CONCLUSION
Ces premières conclusions de vos rapporteurs ne doivent pas paraître alarmistes, mais doivent au contraire contribuer à la prise de conscience des risques et de leur caractère multiforme. En déroulant modestement le « fil d'ARIANE », ce rapport met en évidence le sous-investissement de nos administrations publiques en matière de cybersécurité.
Votre commission alerte sur les conséquences que pourraient avoir des attaques massives contre des administrations mal préparées. La culture cyber doit y être mieux diffusée.
Une prise de conscience est nécessaire et ce dossier doit être porté au plus haut niveau de l'Etat.
Le Premier ministre a lancé plusieurs missions dans cette direction que votre commission va suivre avec attention. En attendant vos rapporteurs continueront à l'occasion de leurs travaux annuels sur les crédits du programme 129 « coordination du travail gouvernemental » à vérifier les efforts entrepris pour la sécurité de l'ensemble des systèmes d'information des ministères, y compris naturellement celui des affaires étrangères en étroite liaison avec les rapporteurs du programme 105 de la Mission « Action extérieure de l'Etat ».
Vos rapporteurs souhaitent que ce rapport d'information, à partir d'un cas d'école, aux conséquences fort heureusement limitées, puisse inciter les services de l'Etat à progresser pour mieux se prémunir des attaques et de leurs conséquences.
EXAMEN EN COMMISSION
Mercredi 6 février 2019, la commission des affaires étrangères, de la défense et des forces armées, sous la présidence de M. Cédric Perrin, vice-président, a examiné le rapport de MM. Rachel Mazuir et Olivier Cadic, sur la cyberattaque de la plateforme ARIANE du ministère de l'Europe et des affaires étrangères.
M. Rachel Mazuir, rapporteur. - Le ministère des affaires étrangères a mis en place, depuis 2010, une plateforme de service Ariane permettant aux ressortissants français préalablement inscrits en ligne de recevoir des consignes de sécurité lors de leurs voyages à l'étranger. Chacun peut ainsi créer un compte utilisateur sur le site diplomatie.gouv.fr et s'enregistrer avant chaque voyage en précisant ses lieux de passage, son numéro de téléphone portable et son adresse électronique, ainsi que les coordonnées des personnes à prévenir en cas d'urgence. Si la situation du pays le justifie, l'usager reçoit lors de son voyage des recommandations de sécurité du Centre de crise et de soutien du ministère, par SMS ou par courriel, et peut être contacté en cas de crise. Ce service est très utile et très utilisé.
Le Centre de crise et de soutien du ministère est le service responsable du traitement. Ce centre et les postes diplomatiques et consulaires français sont destinataires des données.
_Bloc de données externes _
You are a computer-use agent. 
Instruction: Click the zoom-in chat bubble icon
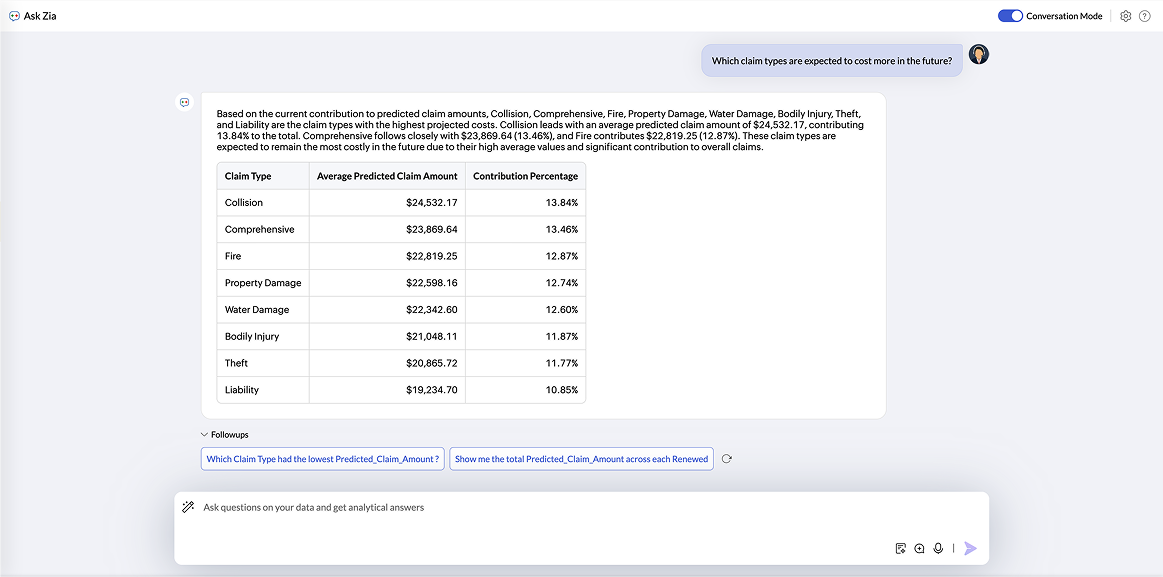tap(919, 548)
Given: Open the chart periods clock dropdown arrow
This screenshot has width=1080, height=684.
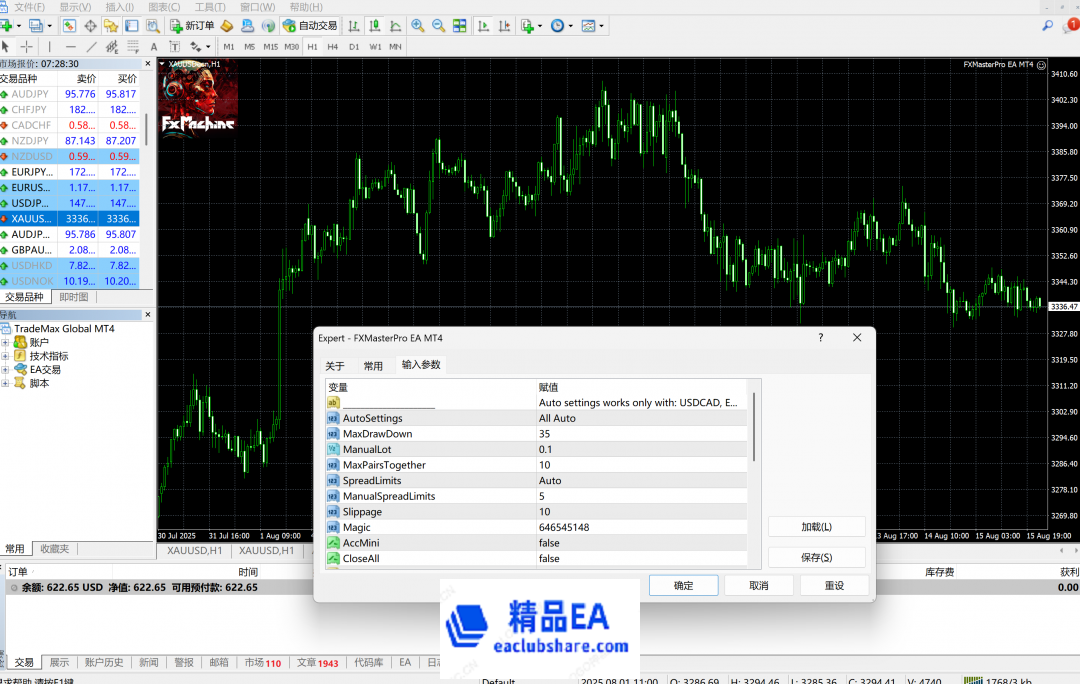Looking at the screenshot, I should pyautogui.click(x=570, y=26).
La plateforme est maintenue par la direction des systèmes d'information.
Le 5 décembre 2018, la plateforme Ariane a été victime d'une cyberattaque, détectée par le dispositif de protection mis en place par l'Agence nationale de la sécurité des systèmes d'information (ANSSI), en périphérie des systèmes d'information du ministère. Une partie des données stockées dans cette base de données a été piratée.
Des données personnelles ont été dérobées : il s'agit de données extraites de la table des personnes à contacter en cas d'urgence : noms, prénoms, adresses électroniques, ainsi qu'une partie des identifiants téléphoniques pour lesquels il avait sagement été prévu un stockage fractionné dans deux tables différentes afin d'empêcher toute exploitation frauduleuse. Au total, 540 563 personnes sont concernées par ce vol de données. Ni les autres données des titulaires de comptes, ni leur mot de passe, ni les dates et destinations de leurs voyages n'ont été compromises. Les données dérobées ne permettent pas d'établir de lien entre les contacts et les titulaires de compte. En outre, il a été constaté lors de l'opération d'information des personnes concernées par courriel que plus de 200 000 adresses n'étaient plus actives.
Le service n'a pas été interrompu et la sécurisation des données a été restaurée, des mesures correctives ont été prises pour empêcher la reproduction d'une attaque selon les mêmes procédures.
L'incident a été connu du grand public le 13 décembre, date à laquelle le ministère a adressé un courriel aux personnes concernées et a publié un communiqué de presse annonçant que la Commission nationale de l'informatique et des libertés (CNIL) et la justice avaient été saisies des faits constatés.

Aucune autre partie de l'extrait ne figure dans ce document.